In answer to one or two particular remarks that Swann made about his favourite phrase, Mme Verdurin went so far as to say:

– Well now, that's funny, I never paid any attention. I'll tell you, I don't very much enjoy nit-picking or discussing fine points; we don't
waste our time splitting hairs here, it's not that kind of a house, while Doctor Cottard watched her with speechless admiration and zealous studiousness as she frolicked in this billow of stock expressions. He and Mme Cottard, however, with a kind of good sense which is also possessed by certain people from humble backgrounds, carefully refrained from offering an opinion or feigning admiration for a sort of music which they confessed to each other, once they were back home, they did not understand any more than the painting of ‘Monsieur Biche'. Since, of the charm, the grace, the forms of nature, the public knows only what it has absorbed from the clichés of an art slowly assimilated, and since an original artist begins by rejecting these clichés, M. and Mme Cottard, being in this sense typical of the public, found neither in Vinteuil's sonata, nor in the painter's portraits, what for them created the harmony of music and the beauty of painting. It seemed to them when the pianist played the sonata that he was randomly attaching to the piano notes that were not in fact connected to the forms they were used to, and that the painter was randomly hurling colours on to his canvases. When they were able to recognize a form in these canvases, they found it heavy and vulgarized (that is, lacking the elegance of the school of painting through which they viewed all living creatures, even in the street), and lacking truth, as if Monsieur Biche did not know how a shoulder was constructed or that women do not have lavender hair.

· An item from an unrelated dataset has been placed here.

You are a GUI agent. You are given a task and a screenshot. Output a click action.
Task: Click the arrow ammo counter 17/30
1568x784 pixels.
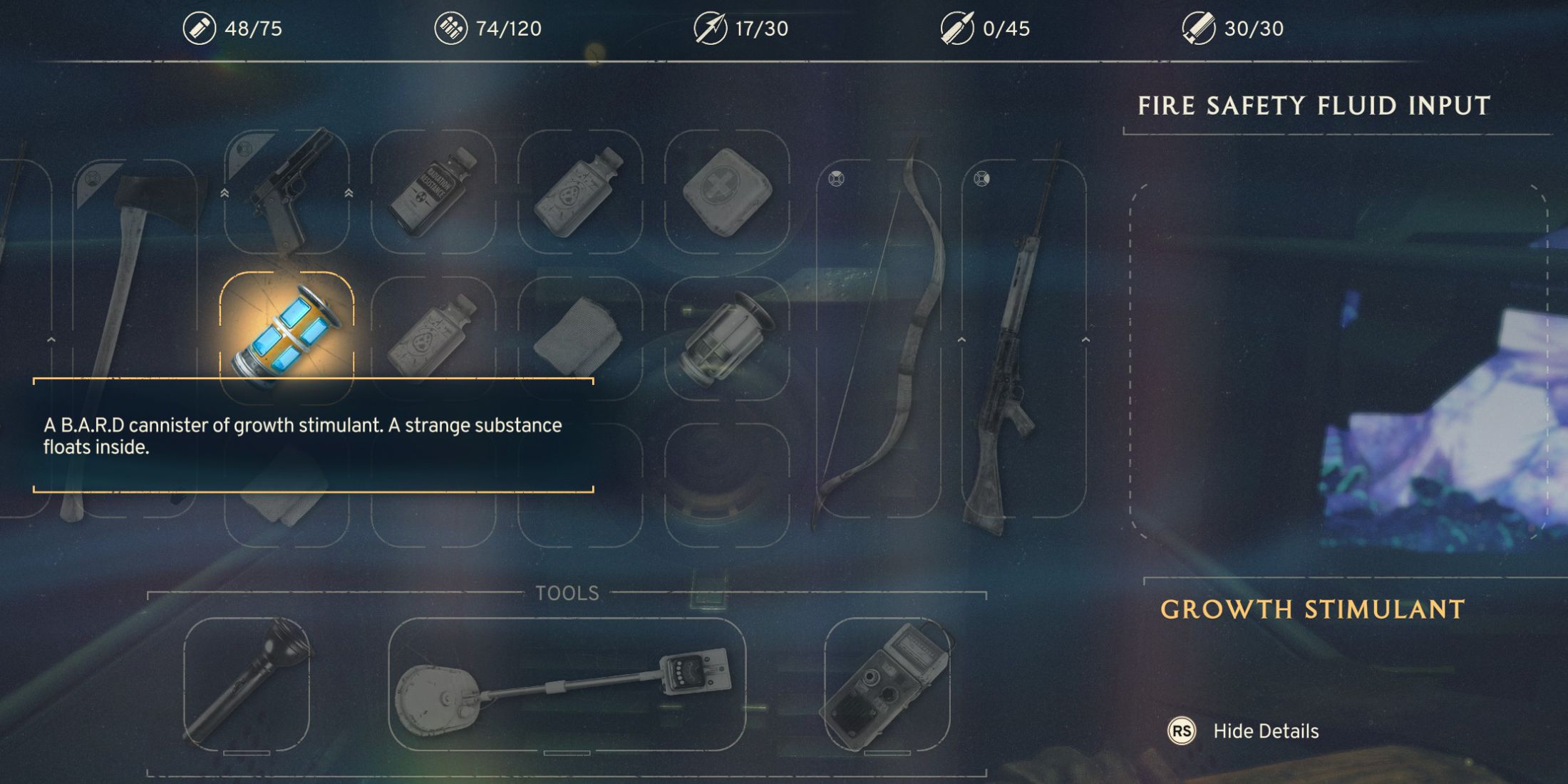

However, when the regulars had dispersed, the doctor felt this was a favourable opportunity, and while Mme Verdurin was saying a last word about Vinteuil's sonata, like a beginning swimmer who throws himself into the water in order to learn but chooses a moment when there are not too many people to see him, he exclaimed with sudden determination:

– Now, this is what one calls a musician
di primo cartello!
15

Swann learned only that the recent appearance of Vinteuil's sonata had made a strong impression on a school of very advanced tendencies, but was entirely unknown to the larger public.

– I know someone quite well named Vinteuil, said Swann, thinking of the piano-teacher who had taught my grandmother's sisters.

– Perhaps it's him, exclaimed Mme Verdurin.

– Oh, no! Swann answered, laughing. If you had ever spent just a minute or two with him, you wouldn't ask.

– Then, to ask the question is to answer it? said the doctor.

– But he could be a relative, Swann went on. That would be rather sad, but the fact is, a man of genius can be cousin to an old fool. If this is so, I confess I would submit to any kind of torture to get the old fool to introduce me to the composer of that sonata: starting with the torture of associating with the old fool, which would be frightful.

The painter knew that Vinteuil was very ill at the moment and that Doctor Potain was afraid he would not be able to save him.

– What! cried Mme Verdurin. Are there people who still go to Potain?

– Ah, Madame Verdurin! said Cottard, in a tone of witty repartee, you forget that you're talking about one of my colleagues, I should say one of my teachers.